Dental alloys have higher thermal conductivity than (meth)acrylic resin materials, and do not only serve to mitigate a feeling of physical disorder upon putting-in of dentures in view of the sense of temperature or taste, but do also excel in mechanical strength, dimensional accuracy and water resistance, as compared with the (meth)acrylic resin materials. Taking such advantages, the dental alloys are used at metal-based dentures or bridges in combination with the (meth)acrylic resin materials, and are considered to be increasingly demanded with the arrival of aging society.
Co-Cr and Ni-Cr base alloys typical of the dental nonprecious alloys have a Young's modulus of about two-fold at a specific gravity of about 1/2, as compared with precious alloys such as gold alloys, gold/silver/palladium alloys and platinum plus gold alloys, and offer considerable advantages to patients, since they do not only excel in the resistance to discoloration, but are also low price. Thus, the amount of the Co--Cr and Ni--Cr base alloys used are increasing year by year.
Commercially available (meth)acrylic resin materials for the preparation of dentures have no chemical bonding force with respect to dental alloys. For that reason, it is required to carry out designs at the time of preparing dentures, taking various mechanical retention forms into consideration, thus making technicians' manipulation complicated. In addition, due to the absence of any chemical bond between the dental alloys and the resin materials, a gap occurs at the junction of the resin and the metal, i.e., the so-called finishing line. This poses a number of problems such as partial separation and breakage of the resin, contamination and discoloration of portions of the resin around that junction due to the accumulation of foodstuff residues and filth, occurrence of denture plaque and odor, etc.
If (meth)acrylic resin materials could chemically bonded to metals, then the aforesaid problems would be solved. In addition, new techniques and denture designs could be introduced in dentistry.

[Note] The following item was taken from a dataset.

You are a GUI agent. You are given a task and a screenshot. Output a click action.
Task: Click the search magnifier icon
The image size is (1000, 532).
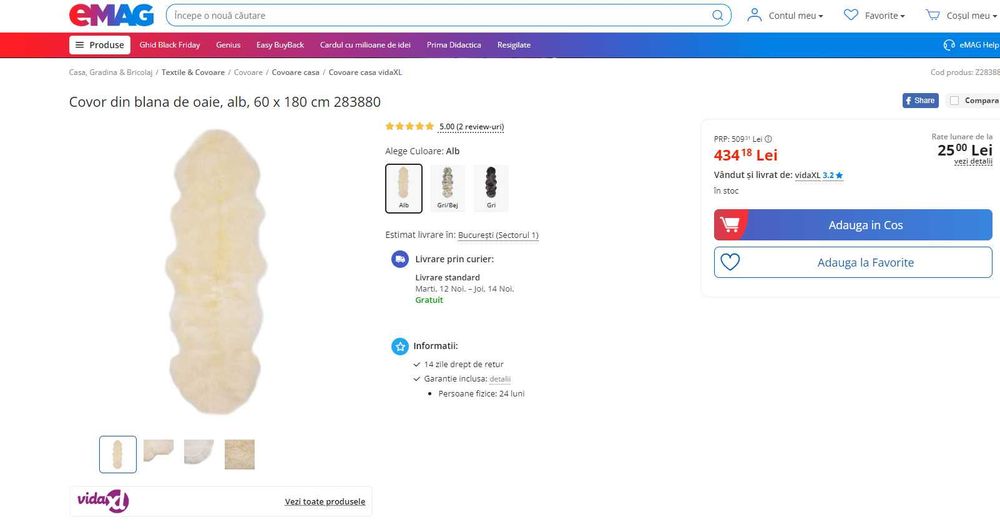click(718, 16)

Some attempts have been made so as to achieve such bonding. For instance, according to one of the methods heretofore reported, the surface of a metal is etched with an inorganic acid, applied thereon with a bonding agent, and is further laminated thereon with an MMA base plate resin material. According to another method, 4-methacryloxyethyl trimellitic anhydride is incorporated into an MMA monomer. However, these methods make technicians' manipulation complicated, and give no bonding force with respect to porcelain or ceramic teeth. According to a further method, a silane compound is added to an MMA monomer to afford adhesion to porcelain teeth. However, it is expected that this method would give no bonding force to any metal.
There are still further reports regarding porcelain teeth wherein a silane compound and an unsaturated carboxylic acid are allowed to coexist in an MMA monomer, and adhesive compositions for giving adhesion to metals. However, any high and stable adhesion is not always obtained.